Yes micro-sleep (or microsleep) is a real phenomenon that is well documented in both the mainstream and scientific literature and can be verified by EEG. There is also evidence to support that people are sometimes not aware when this happens.
With regards to the phenomenon itself, the BBC said that,
Of 1,000 drivers it interviewed, 45% of men admitted to micro-sleeping
while driving, as did 22% of women. But what does this mean?
Micro-sleep is an episode of light sleep lasting five to 10 seconds.
The brain goes to sleep involuntarily and it is more likely to happen
in a monotonous situation. People wake suddenly, often with a sharp
jerk of the head.
"Your eyelids start drooping and you start to lose contact with
reality," says Prof Jim Horne, director of Loughborough University's
Sleep Research Centre. "You're asleep for a few second, then wake up,
often with a jolt."
Which is similar to a report by ABC News,
Sleep researchers at the Liberty Mutual Research Institute in
Hopkinton, Mass., estimate that every day 250,000 Americans drive
According to National Highway Traffic Safety Administration figures,
more than 6,000 people are killed every year in vehicle accidents
blamed on an exhausted driver behind the wheel. That's second only to
drunk-driving fatal accidents and ahead of those attributed to driver
distraction, which includes texting.
These figures are also reported by highway safety administrations and researchers such as those in Texas, during symposiums, and finally the NHSTA reports their research on this topic under the heading "Drowsy Driving" which encompass micro-sleeps.

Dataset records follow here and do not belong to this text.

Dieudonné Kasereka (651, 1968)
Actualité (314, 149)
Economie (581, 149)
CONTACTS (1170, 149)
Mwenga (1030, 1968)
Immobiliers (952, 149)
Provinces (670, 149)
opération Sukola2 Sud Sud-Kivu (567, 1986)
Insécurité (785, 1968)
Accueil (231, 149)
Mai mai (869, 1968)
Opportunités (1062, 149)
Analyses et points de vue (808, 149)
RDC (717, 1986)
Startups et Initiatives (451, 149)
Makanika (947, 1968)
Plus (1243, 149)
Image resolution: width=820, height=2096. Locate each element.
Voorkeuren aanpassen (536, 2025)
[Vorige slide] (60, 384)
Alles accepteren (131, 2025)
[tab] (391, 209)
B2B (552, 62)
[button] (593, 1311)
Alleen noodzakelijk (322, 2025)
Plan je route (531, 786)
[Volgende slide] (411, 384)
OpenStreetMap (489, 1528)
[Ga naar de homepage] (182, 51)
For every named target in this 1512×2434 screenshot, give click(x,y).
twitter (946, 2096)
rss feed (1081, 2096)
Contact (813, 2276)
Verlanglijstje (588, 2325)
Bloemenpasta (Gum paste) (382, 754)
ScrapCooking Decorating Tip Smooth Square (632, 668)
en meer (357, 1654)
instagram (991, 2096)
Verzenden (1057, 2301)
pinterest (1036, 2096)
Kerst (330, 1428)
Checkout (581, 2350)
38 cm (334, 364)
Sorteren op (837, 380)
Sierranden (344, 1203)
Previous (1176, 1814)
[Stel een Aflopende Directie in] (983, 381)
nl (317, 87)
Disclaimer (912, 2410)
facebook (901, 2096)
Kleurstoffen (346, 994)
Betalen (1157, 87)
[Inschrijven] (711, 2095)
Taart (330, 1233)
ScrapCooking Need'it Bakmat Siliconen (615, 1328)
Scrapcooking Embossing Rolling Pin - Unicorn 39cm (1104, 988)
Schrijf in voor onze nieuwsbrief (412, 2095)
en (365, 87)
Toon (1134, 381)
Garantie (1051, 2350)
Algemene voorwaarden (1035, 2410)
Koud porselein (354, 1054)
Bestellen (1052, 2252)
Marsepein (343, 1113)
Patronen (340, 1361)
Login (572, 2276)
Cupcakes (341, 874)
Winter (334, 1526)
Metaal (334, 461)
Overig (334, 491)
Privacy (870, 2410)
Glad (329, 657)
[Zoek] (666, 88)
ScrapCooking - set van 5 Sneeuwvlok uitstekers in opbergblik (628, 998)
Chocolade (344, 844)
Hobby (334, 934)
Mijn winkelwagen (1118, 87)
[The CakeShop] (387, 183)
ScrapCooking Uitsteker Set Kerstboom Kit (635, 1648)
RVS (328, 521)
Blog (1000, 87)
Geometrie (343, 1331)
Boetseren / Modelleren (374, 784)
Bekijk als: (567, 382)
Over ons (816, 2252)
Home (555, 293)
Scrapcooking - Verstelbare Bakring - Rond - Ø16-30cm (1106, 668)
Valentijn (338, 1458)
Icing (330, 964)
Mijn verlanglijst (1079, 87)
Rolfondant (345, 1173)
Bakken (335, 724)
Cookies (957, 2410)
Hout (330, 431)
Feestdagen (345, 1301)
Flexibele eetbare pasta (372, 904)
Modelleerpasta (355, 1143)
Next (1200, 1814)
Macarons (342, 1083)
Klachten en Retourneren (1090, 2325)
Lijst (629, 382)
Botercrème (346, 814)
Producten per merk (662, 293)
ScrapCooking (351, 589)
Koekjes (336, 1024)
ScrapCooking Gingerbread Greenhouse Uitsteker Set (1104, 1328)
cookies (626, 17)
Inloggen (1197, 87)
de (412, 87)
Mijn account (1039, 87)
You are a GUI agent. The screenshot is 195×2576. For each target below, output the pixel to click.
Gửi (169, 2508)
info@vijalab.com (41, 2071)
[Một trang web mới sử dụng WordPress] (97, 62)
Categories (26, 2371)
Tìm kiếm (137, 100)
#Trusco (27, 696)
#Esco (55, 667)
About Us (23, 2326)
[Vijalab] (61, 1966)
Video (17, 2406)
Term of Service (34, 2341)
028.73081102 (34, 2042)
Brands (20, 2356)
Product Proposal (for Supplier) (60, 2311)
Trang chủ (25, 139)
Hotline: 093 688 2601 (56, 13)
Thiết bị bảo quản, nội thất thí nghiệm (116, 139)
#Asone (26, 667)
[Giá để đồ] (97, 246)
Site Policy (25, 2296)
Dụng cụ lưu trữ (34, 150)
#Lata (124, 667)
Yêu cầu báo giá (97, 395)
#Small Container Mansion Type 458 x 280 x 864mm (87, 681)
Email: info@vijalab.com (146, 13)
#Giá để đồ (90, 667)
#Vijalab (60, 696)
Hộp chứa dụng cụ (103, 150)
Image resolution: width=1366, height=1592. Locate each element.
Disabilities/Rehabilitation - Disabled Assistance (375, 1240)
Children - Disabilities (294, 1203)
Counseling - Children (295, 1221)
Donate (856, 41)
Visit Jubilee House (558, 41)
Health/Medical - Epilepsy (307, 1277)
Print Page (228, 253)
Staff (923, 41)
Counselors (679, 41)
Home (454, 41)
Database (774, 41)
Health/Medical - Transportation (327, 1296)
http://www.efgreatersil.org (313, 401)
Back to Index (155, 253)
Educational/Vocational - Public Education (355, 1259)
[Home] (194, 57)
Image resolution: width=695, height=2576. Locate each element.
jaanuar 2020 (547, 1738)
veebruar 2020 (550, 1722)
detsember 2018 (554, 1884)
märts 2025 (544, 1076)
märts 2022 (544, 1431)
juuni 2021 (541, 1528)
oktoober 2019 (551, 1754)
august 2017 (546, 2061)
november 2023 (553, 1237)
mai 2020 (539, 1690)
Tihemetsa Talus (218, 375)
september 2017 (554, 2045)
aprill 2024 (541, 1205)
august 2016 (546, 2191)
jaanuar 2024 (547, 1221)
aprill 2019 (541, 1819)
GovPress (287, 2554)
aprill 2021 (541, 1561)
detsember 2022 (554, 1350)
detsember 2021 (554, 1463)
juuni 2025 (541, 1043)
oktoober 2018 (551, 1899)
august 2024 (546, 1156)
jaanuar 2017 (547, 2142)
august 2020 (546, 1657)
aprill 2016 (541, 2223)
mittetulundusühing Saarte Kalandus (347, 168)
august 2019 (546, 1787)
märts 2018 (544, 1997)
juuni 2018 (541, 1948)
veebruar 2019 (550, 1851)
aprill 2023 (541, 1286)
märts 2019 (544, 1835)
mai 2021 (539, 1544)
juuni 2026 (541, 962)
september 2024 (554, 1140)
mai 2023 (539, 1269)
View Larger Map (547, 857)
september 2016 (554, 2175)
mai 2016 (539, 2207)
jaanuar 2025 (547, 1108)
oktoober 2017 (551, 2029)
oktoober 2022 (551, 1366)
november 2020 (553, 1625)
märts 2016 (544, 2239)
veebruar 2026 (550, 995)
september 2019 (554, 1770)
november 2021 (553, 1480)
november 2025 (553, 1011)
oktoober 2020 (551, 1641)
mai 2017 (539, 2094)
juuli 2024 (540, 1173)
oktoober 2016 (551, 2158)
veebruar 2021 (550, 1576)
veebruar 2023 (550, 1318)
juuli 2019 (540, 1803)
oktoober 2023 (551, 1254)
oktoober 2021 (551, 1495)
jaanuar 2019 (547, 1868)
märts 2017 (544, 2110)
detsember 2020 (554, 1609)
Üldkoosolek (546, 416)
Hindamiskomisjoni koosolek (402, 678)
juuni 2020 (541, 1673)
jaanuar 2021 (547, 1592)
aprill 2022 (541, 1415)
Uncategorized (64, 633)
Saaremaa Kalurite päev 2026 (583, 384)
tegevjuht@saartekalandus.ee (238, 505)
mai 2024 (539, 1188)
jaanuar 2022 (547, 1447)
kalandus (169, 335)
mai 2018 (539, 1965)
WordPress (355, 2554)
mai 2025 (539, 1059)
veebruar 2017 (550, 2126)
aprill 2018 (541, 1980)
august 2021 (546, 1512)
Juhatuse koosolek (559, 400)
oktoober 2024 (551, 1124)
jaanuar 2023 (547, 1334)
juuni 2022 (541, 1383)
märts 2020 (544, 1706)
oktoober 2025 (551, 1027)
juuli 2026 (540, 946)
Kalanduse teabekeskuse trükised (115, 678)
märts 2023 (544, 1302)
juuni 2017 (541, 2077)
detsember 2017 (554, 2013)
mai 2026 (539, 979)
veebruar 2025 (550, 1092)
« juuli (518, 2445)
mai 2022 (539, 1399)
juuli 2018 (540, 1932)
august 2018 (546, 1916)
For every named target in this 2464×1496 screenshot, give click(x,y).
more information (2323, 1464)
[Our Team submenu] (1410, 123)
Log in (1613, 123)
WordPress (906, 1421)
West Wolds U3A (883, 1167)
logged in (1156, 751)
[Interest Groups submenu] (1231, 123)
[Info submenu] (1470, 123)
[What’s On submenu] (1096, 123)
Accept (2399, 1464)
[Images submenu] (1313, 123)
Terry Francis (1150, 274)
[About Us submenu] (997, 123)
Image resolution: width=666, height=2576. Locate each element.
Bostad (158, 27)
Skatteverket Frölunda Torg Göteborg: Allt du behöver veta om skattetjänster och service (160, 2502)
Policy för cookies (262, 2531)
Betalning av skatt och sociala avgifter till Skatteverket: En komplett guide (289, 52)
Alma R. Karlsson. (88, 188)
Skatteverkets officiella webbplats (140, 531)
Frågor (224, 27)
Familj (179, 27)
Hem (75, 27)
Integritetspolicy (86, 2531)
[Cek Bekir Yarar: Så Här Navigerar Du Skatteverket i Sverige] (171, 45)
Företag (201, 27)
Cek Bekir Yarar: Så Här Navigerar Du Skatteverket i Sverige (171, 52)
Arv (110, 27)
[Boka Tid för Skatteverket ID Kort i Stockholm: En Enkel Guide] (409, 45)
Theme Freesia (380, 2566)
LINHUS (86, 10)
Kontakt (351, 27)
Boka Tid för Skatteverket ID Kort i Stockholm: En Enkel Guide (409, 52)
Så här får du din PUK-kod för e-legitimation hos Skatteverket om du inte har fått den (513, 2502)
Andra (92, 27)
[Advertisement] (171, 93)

To further complicate the matter, there has been recent research into local sleep that can occur during period of wakefulness, as summarized by Science Daily,
Researchers at the University of Wisconsin-Madison have a new
explanation. They've found that some nerve cells in a sleep-deprived
yet awake brain can briefly go "off line," into a sleep-like state,
while the rest of the brain appears awake.
"Even before you feel fatigued, there are signs in the brain that you
should stop certain activities that may require alertness," says Dr.
Chiara Cirelli, professor of psychiatry at the School of Medicine and
Public Health. "Specific groups of neurons may be falling asleep, with
negative consequences on performance."
Until now, scientists thought that sleep deprivation generally
affected the entire brain. Electroencephalograms (EEGs) show network
brain-wave patterns typical of either being asleep or awake.
Most of these articles and research indicate that those surveyed are either unaware or deny the extent of their fatigue so it is reasonable to conclude that those experiencing it are unaware of the event. Furthermore, the research cited into local sleep demonstrates that in rats it can occur even when the subject appears awake.
To further expound upon the question of if people are aware of micro-sleep episodes, the following discussion was found:
Most drivers involved in sleep-related vehicle crashes usually deny
having fallen asleep, with evidence pointing to the crash being
sleep-related coming from other sources. Possible reasons for the
denial could include fear of procession and loss of insurance
indemnity. It is possible, however, that the person genuinely had no
memory of having fallen asleep, with studies showing that drives who
fall asleep typically deny having been asleep if awoken within a
minute or two (30). It is very likely, however, that drivers falling
asleep at the wheel were aware of the precursory feeling of sleepiness
even though they may not remember this after the crash (30).
An older text on the "Neurobiology of Sleep and Memory" contains a discussion about micro-sleep in the broader context of amnesia that can point to the biological explanation for the denial,
Another question concerns what happens to the information during this
abnormal state and why patients deny any memory trace of the events.
During micro-sleep episodes a lack of perception may exist, which is
responsible for a non-acquisition of information. The results from the
LSVT seem to confirm this assumption. But micro-sleeps are very short
events and the absence of perception during these periods can only
account for a small amount of the total amnesic period. Another
component must also play a role in the existence of the amnesia. Our
patients obviously present a retrograde amnesia and if we combine the
results of our pilot study on students with the finding on our patient
population, one could suggest that a certain amount of information
stored in the "short-term" memory pool cannot be switched to the
long-term pool because of successive micro-sleep events.